Meghan Hildebrand, forever your friend, Dab Gallery, (532 1/2 Fisgard St., Suite 6, Dragon Alley, 250-590-2788, www.dbgallery.com), until May 30. Dab Gallery is in Dragon Alley, just off Fisgard Street, deep in Chinatown.

Meghan Hildebrand, forever your friend, Dab Gallery, (532 1/2 Fisgard St., Suite 6, Dragon Alley, 250-590-2788, www.dbgallery.com), until May 30.

Dab Gallery is in Dragon Alley, just off Fisgard Street, deep in Chinatown. The live/work condos there are a recent development of an ancient tenement. The charming gallery is the ground floor of one, and is smaller than most living rooms. There I saw Meghan Hildebrand's mixed-media paintings, and spoke with the artist about her childhood.

"It was magic!" she remembered. Meghan Hildebrand grew up in Whitehorse in the Yukon. Her mother, Dereen Hildebrand, was a "jack-of-all-trades" artist who, as a teenager took "any way out" of Victoria.

She got an enriched education in the 1970s at the Kootenay School of Art in Nelson and travelled to the Yukon. The first five years of Meghan's life were spent with her mom in a little trailer.

"It was beautiful. I have had an easel as long as I can remember. We painted murals on the doors.

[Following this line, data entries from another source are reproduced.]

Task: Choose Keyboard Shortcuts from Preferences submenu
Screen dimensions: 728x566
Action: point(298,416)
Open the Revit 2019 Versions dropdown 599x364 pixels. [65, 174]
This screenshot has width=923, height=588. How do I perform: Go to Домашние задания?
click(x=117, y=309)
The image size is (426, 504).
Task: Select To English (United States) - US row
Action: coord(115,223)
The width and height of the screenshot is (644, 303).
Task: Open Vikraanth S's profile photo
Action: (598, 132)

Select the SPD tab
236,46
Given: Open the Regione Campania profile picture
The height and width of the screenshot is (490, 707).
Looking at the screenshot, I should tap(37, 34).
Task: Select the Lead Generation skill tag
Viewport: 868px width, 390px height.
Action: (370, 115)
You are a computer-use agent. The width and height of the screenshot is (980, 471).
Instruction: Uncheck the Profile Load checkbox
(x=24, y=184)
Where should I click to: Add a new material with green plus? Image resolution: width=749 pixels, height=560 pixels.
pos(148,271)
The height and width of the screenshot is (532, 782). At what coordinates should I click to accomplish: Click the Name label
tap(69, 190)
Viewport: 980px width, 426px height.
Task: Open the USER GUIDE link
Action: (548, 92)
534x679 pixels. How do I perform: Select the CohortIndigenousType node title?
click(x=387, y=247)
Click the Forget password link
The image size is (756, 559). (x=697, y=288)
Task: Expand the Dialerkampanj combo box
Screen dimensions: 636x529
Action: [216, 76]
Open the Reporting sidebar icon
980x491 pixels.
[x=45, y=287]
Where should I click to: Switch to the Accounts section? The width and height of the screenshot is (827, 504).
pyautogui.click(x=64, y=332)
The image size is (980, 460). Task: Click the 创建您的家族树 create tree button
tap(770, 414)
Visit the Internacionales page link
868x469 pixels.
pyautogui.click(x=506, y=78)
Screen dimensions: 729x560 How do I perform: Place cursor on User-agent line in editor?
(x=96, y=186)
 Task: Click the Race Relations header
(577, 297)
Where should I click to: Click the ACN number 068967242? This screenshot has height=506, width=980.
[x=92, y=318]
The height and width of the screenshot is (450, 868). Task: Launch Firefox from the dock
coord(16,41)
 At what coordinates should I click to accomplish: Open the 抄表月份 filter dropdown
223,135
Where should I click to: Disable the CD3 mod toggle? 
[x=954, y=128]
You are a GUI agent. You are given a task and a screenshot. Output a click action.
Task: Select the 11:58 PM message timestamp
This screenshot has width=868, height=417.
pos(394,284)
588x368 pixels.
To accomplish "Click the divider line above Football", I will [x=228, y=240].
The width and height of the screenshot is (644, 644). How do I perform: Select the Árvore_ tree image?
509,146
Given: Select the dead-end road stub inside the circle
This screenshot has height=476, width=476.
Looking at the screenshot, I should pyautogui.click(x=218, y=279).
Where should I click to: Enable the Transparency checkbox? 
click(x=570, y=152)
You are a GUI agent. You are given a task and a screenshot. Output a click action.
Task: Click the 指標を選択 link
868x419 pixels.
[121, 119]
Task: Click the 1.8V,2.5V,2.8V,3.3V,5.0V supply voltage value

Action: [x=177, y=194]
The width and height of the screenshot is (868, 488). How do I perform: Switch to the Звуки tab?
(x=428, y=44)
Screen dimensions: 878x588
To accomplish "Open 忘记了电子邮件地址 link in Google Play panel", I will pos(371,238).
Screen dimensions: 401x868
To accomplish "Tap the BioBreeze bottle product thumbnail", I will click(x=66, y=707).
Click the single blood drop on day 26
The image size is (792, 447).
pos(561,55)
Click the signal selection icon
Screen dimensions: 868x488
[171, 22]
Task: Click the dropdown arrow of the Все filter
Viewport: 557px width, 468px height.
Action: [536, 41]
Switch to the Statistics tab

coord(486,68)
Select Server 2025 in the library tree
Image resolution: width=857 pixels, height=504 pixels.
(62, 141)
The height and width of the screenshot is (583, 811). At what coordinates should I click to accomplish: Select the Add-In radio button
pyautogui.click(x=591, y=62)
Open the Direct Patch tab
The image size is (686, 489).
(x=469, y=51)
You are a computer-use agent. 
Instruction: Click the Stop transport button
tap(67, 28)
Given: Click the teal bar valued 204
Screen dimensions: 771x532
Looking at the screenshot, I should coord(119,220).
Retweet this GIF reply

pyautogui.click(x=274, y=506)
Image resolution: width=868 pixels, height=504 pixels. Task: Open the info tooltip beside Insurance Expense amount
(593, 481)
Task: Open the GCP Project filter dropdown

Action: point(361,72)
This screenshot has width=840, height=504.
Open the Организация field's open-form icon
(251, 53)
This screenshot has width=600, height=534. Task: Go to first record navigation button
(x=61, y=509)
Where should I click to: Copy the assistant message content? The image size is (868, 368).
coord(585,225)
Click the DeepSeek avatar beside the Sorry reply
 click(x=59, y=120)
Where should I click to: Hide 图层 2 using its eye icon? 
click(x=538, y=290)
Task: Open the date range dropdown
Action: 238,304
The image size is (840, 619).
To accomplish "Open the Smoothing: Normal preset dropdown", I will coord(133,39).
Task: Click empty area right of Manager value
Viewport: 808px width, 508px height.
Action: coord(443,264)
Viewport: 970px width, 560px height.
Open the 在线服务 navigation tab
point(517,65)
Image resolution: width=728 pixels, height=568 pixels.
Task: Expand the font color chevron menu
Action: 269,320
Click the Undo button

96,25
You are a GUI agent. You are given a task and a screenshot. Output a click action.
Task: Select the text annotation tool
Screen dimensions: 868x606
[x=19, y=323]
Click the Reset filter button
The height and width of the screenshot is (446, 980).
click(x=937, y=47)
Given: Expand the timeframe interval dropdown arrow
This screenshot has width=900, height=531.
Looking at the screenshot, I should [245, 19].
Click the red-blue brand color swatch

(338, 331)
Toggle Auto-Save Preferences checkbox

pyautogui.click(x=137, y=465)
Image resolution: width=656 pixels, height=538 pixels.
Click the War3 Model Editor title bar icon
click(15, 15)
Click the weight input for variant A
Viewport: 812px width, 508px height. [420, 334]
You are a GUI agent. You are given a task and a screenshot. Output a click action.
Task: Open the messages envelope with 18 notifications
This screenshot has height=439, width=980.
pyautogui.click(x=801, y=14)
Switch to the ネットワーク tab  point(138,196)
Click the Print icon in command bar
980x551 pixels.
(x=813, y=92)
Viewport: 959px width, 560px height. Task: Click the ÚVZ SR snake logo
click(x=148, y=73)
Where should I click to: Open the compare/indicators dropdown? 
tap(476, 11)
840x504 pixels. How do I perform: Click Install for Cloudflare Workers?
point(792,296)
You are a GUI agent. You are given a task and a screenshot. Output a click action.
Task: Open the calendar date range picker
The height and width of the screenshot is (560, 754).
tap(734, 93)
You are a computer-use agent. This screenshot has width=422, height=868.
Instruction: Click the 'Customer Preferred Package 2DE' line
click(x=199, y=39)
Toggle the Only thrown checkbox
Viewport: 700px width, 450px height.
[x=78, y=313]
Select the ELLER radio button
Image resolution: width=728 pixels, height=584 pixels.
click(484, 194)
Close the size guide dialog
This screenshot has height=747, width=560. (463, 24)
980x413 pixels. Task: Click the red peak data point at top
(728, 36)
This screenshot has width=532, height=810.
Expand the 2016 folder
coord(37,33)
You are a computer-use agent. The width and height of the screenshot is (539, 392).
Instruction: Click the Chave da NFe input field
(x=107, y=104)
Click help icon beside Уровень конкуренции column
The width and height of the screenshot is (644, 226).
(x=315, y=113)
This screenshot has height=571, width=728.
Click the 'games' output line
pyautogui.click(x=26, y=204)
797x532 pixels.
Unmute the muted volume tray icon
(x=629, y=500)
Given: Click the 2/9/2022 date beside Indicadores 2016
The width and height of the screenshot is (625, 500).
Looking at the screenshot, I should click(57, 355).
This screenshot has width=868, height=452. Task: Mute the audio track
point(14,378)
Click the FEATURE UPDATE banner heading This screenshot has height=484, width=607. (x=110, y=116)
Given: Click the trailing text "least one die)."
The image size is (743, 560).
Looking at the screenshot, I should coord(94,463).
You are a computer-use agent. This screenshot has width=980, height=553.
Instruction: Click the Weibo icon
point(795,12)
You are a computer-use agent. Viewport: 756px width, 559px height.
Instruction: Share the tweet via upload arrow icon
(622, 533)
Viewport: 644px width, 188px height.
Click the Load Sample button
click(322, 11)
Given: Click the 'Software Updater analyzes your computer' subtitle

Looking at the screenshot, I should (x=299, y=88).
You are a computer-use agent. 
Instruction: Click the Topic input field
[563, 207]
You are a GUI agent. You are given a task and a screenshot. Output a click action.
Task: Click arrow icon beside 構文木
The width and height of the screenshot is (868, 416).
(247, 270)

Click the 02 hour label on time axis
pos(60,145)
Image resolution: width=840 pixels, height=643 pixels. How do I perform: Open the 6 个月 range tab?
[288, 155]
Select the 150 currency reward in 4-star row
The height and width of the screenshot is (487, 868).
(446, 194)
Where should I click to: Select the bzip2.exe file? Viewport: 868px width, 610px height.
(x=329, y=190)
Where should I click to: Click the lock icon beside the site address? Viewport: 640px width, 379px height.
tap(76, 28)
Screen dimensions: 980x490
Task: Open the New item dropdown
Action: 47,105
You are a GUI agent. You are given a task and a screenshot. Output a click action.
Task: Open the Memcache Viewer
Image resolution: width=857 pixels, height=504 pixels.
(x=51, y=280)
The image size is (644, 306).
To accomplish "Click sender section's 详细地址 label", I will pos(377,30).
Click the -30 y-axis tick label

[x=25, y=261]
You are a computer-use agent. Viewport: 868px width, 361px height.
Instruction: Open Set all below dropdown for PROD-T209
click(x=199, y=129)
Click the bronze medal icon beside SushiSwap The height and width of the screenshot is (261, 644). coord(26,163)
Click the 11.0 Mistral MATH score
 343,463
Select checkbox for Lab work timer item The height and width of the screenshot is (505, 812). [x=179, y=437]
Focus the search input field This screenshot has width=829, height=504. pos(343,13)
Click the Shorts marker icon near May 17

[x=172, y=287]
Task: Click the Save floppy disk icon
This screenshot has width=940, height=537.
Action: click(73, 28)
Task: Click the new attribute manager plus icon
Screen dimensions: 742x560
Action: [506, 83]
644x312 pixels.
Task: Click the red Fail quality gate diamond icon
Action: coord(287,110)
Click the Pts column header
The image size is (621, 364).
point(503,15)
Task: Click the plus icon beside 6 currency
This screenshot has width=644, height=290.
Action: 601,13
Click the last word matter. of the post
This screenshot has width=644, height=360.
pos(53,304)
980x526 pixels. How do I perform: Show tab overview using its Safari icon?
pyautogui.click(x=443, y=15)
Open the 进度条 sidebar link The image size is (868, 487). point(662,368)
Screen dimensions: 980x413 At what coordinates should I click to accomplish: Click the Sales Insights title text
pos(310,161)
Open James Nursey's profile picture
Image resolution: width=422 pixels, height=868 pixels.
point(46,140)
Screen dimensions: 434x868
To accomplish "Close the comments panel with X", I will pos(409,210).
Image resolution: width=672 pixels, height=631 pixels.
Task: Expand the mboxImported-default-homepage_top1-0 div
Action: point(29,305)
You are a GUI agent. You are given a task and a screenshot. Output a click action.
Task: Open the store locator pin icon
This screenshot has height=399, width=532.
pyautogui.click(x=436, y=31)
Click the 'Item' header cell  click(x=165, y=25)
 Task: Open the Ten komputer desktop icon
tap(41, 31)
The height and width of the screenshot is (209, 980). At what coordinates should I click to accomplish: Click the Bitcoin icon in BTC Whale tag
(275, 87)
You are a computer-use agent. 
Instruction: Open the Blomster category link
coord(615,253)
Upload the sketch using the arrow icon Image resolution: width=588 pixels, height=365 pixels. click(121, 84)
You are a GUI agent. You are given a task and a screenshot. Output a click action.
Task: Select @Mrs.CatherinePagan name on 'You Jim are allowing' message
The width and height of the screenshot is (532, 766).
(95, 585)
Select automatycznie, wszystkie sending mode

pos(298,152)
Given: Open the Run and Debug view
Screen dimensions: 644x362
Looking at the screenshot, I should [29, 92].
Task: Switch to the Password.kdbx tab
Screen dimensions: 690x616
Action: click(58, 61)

How my mom managed a sign-painting business out of the trailer I can't imagine," Hildebrand mused.

Hildebrand recalls the Yukon as "totally gorgeous." She grew up in a circle that included artists Ted Harrison, Jim Robb and many others. As soon as she graduated from high school, Meghan lit out for Vancouver with all the money she had -- enough to last about two weeks.

When the money ran out she returned home and made a more enduring plan: to attend the Kootenay School of Art. During four years there she developed rapidly; in her "mixed media" course there were just six students and three instructors. Graduating in 2001, she launched herself into the world, ready to become a full-time artist.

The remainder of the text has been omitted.